◆ INPUT DATA
• • •

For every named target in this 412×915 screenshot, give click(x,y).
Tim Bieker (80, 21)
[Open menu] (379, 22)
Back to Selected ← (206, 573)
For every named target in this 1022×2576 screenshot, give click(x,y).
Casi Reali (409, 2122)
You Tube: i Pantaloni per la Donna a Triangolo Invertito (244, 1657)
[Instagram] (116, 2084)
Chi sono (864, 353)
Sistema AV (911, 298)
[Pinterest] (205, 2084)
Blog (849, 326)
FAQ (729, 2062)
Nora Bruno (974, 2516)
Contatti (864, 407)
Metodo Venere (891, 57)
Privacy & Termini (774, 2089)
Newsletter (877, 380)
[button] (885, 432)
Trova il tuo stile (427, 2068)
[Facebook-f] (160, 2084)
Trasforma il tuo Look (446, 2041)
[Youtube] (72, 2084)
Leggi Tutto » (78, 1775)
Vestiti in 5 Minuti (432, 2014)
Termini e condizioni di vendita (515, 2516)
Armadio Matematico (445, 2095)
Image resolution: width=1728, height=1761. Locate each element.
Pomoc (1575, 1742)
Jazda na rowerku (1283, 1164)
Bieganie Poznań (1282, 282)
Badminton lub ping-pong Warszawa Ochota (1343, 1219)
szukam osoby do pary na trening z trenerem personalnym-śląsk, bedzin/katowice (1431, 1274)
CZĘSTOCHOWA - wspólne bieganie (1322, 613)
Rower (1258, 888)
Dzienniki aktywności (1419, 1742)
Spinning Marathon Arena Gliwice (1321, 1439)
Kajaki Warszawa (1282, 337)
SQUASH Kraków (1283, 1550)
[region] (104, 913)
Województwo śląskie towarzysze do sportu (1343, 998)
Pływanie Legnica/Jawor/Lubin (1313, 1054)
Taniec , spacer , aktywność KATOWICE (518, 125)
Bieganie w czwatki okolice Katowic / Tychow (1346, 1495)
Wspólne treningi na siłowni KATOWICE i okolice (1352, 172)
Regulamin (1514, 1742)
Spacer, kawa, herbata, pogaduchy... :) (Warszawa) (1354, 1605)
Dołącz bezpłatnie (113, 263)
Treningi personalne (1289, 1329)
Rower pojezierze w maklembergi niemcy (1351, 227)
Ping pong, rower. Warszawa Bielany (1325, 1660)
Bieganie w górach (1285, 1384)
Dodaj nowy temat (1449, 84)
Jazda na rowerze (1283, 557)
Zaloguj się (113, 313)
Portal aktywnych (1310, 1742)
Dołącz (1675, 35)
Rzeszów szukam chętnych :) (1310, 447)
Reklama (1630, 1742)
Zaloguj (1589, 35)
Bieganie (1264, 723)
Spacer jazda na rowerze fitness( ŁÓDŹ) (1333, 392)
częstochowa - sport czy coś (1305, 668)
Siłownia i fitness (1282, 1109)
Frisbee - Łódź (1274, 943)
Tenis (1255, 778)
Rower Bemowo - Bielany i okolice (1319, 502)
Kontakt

• • •

◆ TASK ITEM
Once the line containing "Bieganie Poznań (1282, 282)" has been retyped, stop. Begin at the first line of the material and reproduce every line up to it exactly.

◆ ANSWER SECTION
For every named target in this 412×915 screenshot, give click(x,y).
Tim Bieker (80, 21)
[Open menu] (379, 22)
Back to Selected ← (206, 573)
For every named target in this 1022×2576 screenshot, give click(x,y).
Casi Reali (409, 2122)
You Tube: i Pantaloni per la Donna a Triangolo Invertito (244, 1657)
[Instagram] (116, 2084)
Chi sono (864, 353)
Sistema AV (911, 298)
[Pinterest] (205, 2084)
Blog (849, 326)
FAQ (729, 2062)
Nora Bruno (974, 2516)
Contatti (864, 407)
Metodo Venere (891, 57)
Privacy & Termini (774, 2089)
Newsletter (877, 380)
[button] (885, 432)
Trova il tuo stile (427, 2068)
[Facebook-f] (160, 2084)
Trasforma il tuo Look (446, 2041)
[Youtube] (72, 2084)
Leggi Tutto » (78, 1775)
Vestiti in 5 Minuti (432, 2014)
Termini e condizioni di vendita (515, 2516)
Armadio Matematico (445, 2095)
Image resolution: width=1728, height=1761. Locate each element.
Pomoc (1575, 1742)
Jazda na rowerku (1283, 1164)
Bieganie Poznań (1282, 282)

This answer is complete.